Monitoring Notebook Executions
Get Job Status
# Check specific job
fab job run-status "Production.Workspace/ETL Pipeline.Notebook" --id <job-id>
# Get detailed status via API
WS_ID=$(fab get "Production.Workspace" -q "id")
NOTEBOOK_ID=$(fab get "Production.Workspace/ETL Pipeline.Notebook" -q "id")
fab api "workspaces/$WS_ID/items/$NOTEBOOK_ID/jobs/instances/<job-id>"
List Execution History
# List all job runs
fab job run-list "Production.Workspace/ETL Pipeline.Notebook"
# List only scheduled runs
fab job run-list "Production.Workspace/ETL Pipeline.Notebook" --schedule
# Get latest run status
fab job run-list "Production.Workspace/ETL Pipeline.Notebook" | head -n 1
Cancel Running Job
fab job run-cancel "Production.Workspace/ETL Pipeline.Notebook" --id <job-id>
Scheduling Notebooks
Create Cron Schedule
# Run every 30 minutes
fab job run-sch "Production.Workspace/ETL Pipeline.Notebook" \
--type cron \
--interval 30 \
--start 2024-11-15T00:00:00 \
--end 2025-12-31T23:59:00 \
--enable
Create Daily Schedule
# Run daily at 2 AM and 2 PM
fab job run-sch "Production.Workspace/ETL Pipeline.Notebook" \
--type daily \
--interval 02:00,14:00 \
--start 2024-11-15T00:00:00 \
--end 2025-12-31T23:59:00 \
--enable
Create Weekly Schedule
# Run Monday and Friday at 9 AM
fab job run-sch "Production.Workspace/Weekly Report.Notebook" \
--type weekly \
--interval 09:00 \
--days Monday,Friday \
--start 2024-11-15T00:00:00 \
--enable
Update Schedule
# Modify existing schedule
fab job run-update "Production.Workspace/ETL Pipeline.Notebook" \
--id <schedule-id> \
--type daily \
--interval 03:00 \
--enable
# Disable schedule
fab job run-update "Production.Workspace/ETL Pipeline.Notebook" \
--id <schedule-id> \
--disable
Notebook Configuration
Set Default Lakehouse
# Via notebook properties
fab set "Production.Workspace/ETL.Notebook" -q lakehouse -i '{
"known_lakehouses": [{"id": "<lakehouse-id>"}],
"default_lakehouse": "<lakehouse-id>",
"default_lakehouse_name": "MainLakehouse",
"default_lakehouse_workspace_id": "<workspace-id>"
}'
Set Default Environment
fab set "Production.Workspace/ETL.Notebook" -q environment -i '{
"environmentId": "<environment-id>",
"workspaceId": "<workspace-id>"
}'
Set Default Warehouse
fab set "Production.Workspace/Analytics.Notebook" -q warehouse -i '{
"known_warehouses": [{"id": "<warehouse-id>", "type": "Datawarehouse"}],
"default_warehouse": "<warehouse-id>"
}'
Updating Notebooks
Update Display Name
fab set "Production.Workspace/ETL.Notebook" -q displayName -i "ETL Pipeline v2"
Update Description
fab set "Production.Workspace/ETL.Notebook" -q description -i "Daily ETL pipeline for sales data ingestion and transformation"
Deleting Notebooks
# Delete with confirmation (interactive)
fab rm "Dev.Workspace/Old Notebook.Notebook"

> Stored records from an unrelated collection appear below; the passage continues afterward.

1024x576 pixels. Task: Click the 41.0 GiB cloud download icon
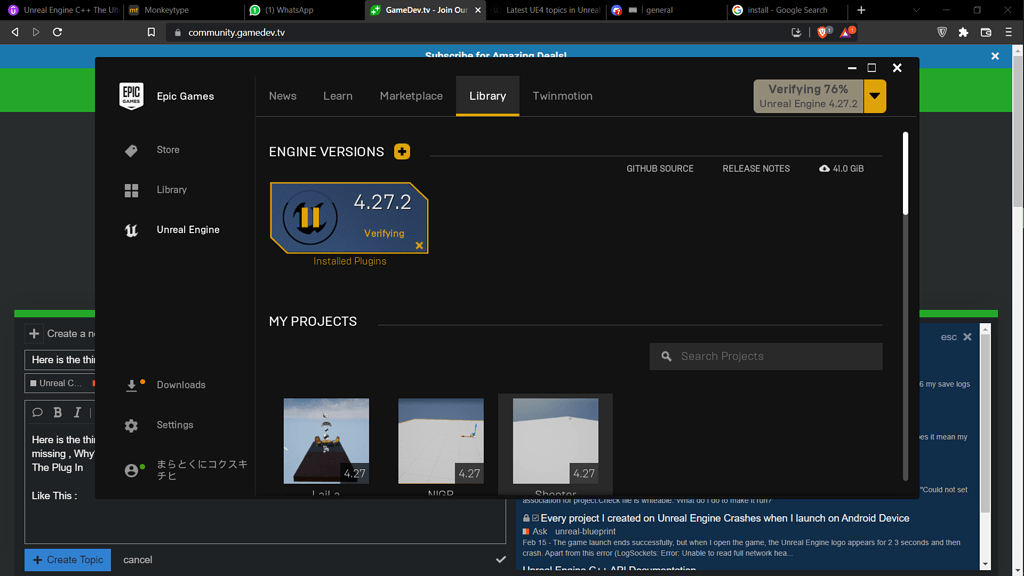[824, 168]
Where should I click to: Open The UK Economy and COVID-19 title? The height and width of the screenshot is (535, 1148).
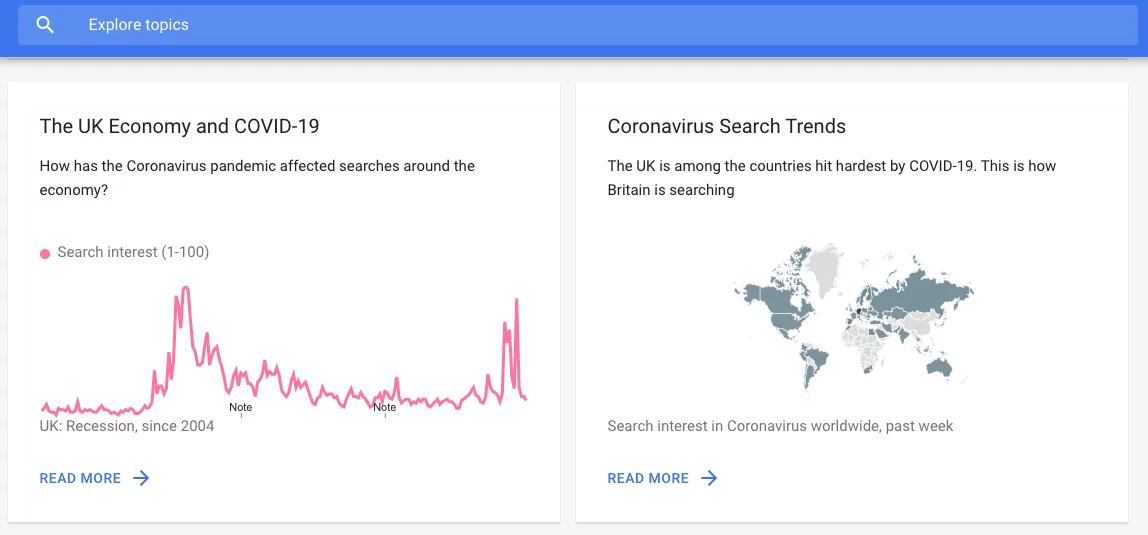click(x=179, y=127)
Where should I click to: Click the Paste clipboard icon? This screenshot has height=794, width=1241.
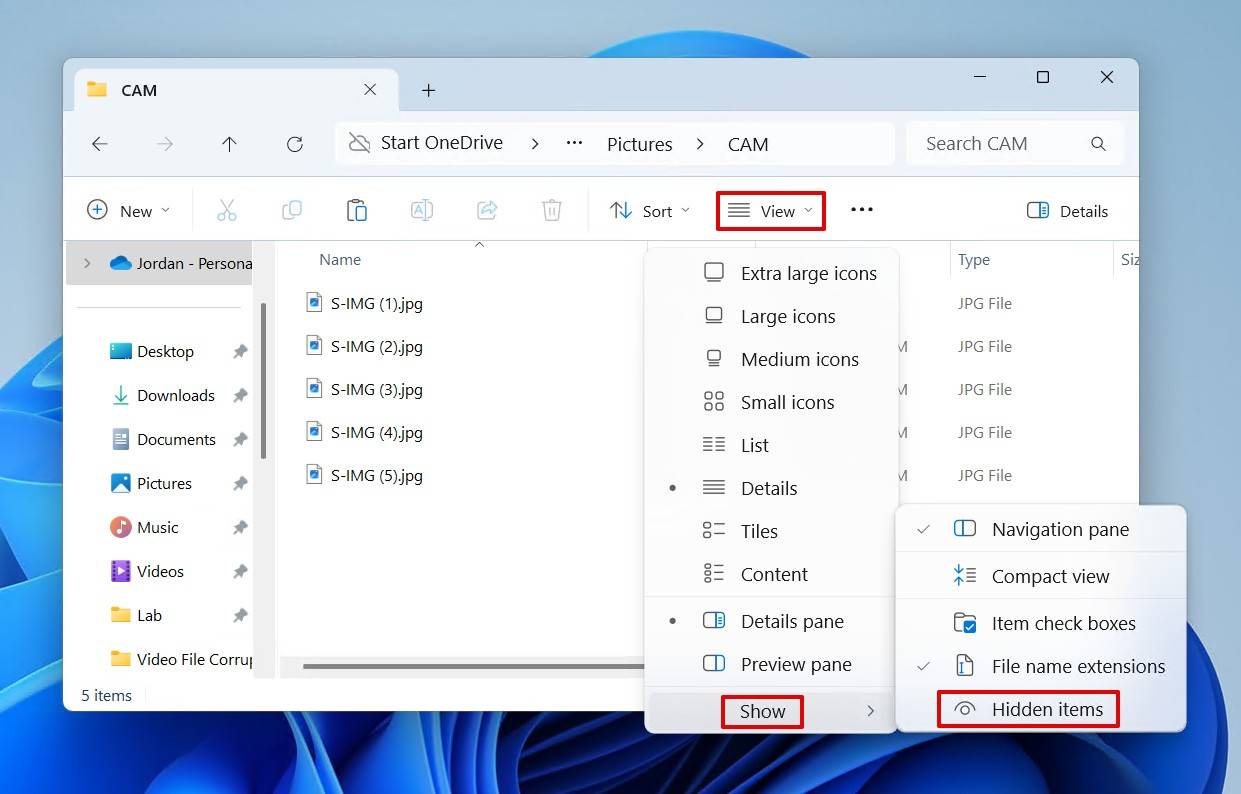pyautogui.click(x=356, y=210)
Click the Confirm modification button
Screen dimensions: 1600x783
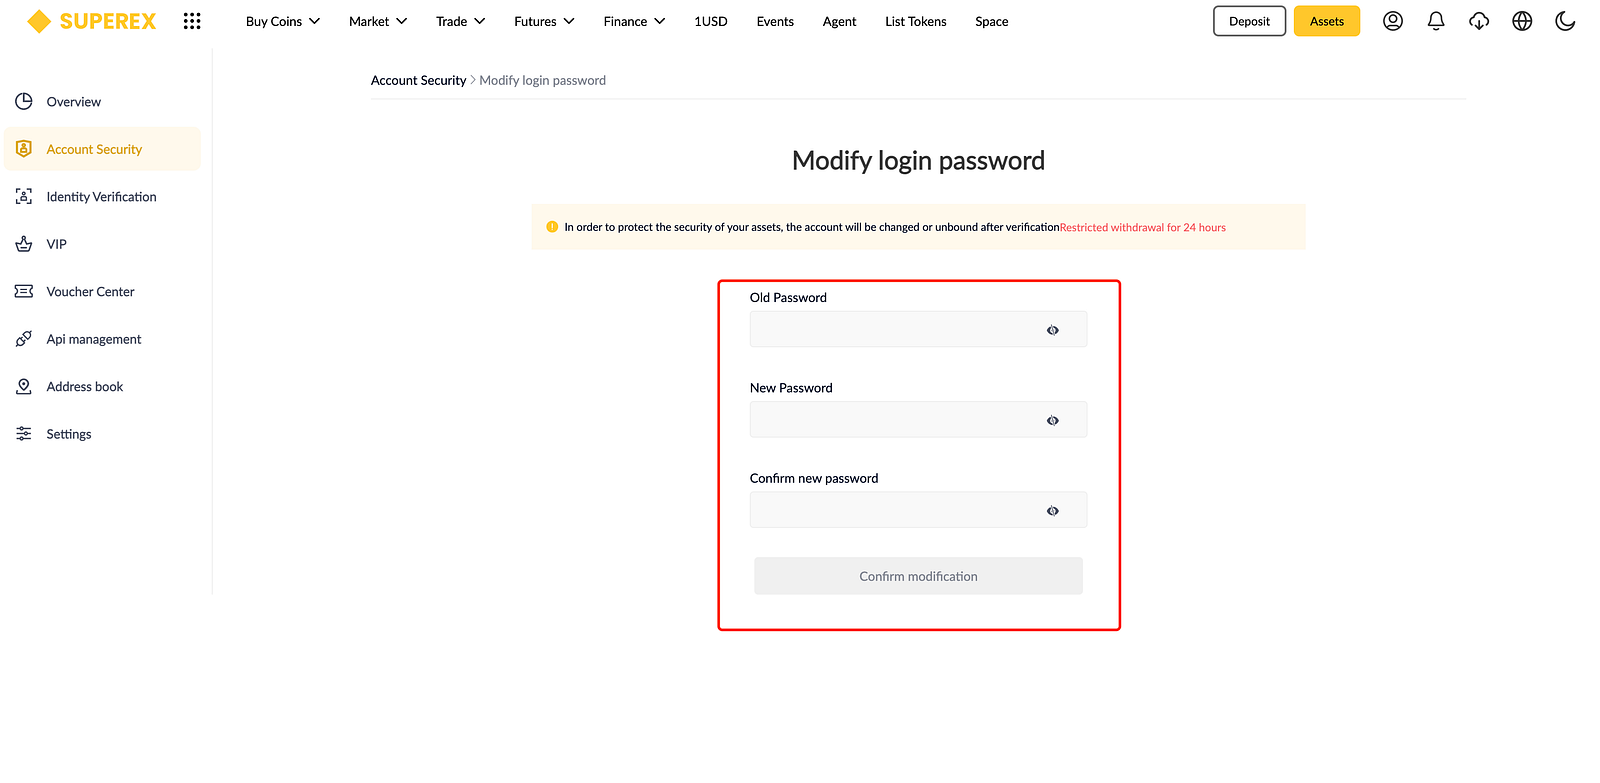pos(918,576)
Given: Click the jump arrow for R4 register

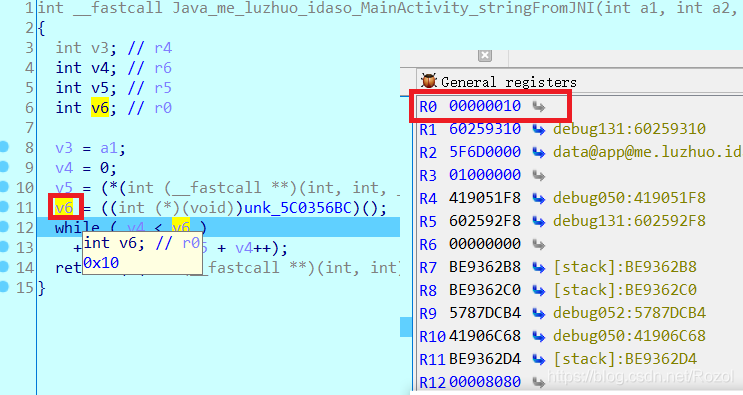Looking at the screenshot, I should (538, 198).
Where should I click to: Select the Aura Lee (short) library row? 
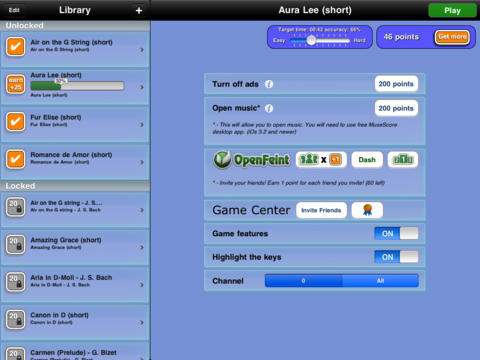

# Force delete without confirmation
fab rm "Dev.Workspace/Old Notebook.Notebook" -f
Advanced Workflows
Parameterized Notebook Execution
# Create parametrized notebook with cell tagged as "parameters"
# In notebook, create cell:
date = "2024-01-01" # default
batch_size = 1000 # default
debug = False # default
# Execute with different parameters
fab job run "Production.Workspace/Parameterized.Notebook" -P \
date:string=2024-02-15,\
batch_size:int=2000,\
debug:bool=true
Notebook Orchestration Pipeline
#!/bin/bash
WORKSPACE="Production.Workspace"
DATE=$(date +%Y-%m-%d)
# 1. Run ingestion notebook
echo "Starting data ingestion..."
fab job run "$WORKSPACE/1_Ingest_Data.Notebook" -P date:string=$DATE
# 2. Run transformation notebook
echo "Running transformations..."
fab job run "$WORKSPACE/2_Transform_Data.Notebook" -P date:string=$DATE
# 3. Run analytics notebook
echo "Generating analytics..."
fab job run "$WORKSPACE/3_Analytics.Notebook" -P date:string=$DATE
# 4. Run reporting notebook
echo "Creating reports..."
fab job run "$WORKSPACE/4_Reports.Notebook" -P date:string=$DATE
echo "Pipeline completed for $DATE"
Monitoring Long-Running Notebook
#!/bin/bash
NOTEBOOK="Production.Workspace/Long Process.Notebook"
# Start job
JOB_ID=$(fab job start "$NOTEBOOK" -P date:string=$(date +%Y-%m-%d) | \
grep -o '"id": "[^"]*"' | head -1 | cut -d'"' -f4)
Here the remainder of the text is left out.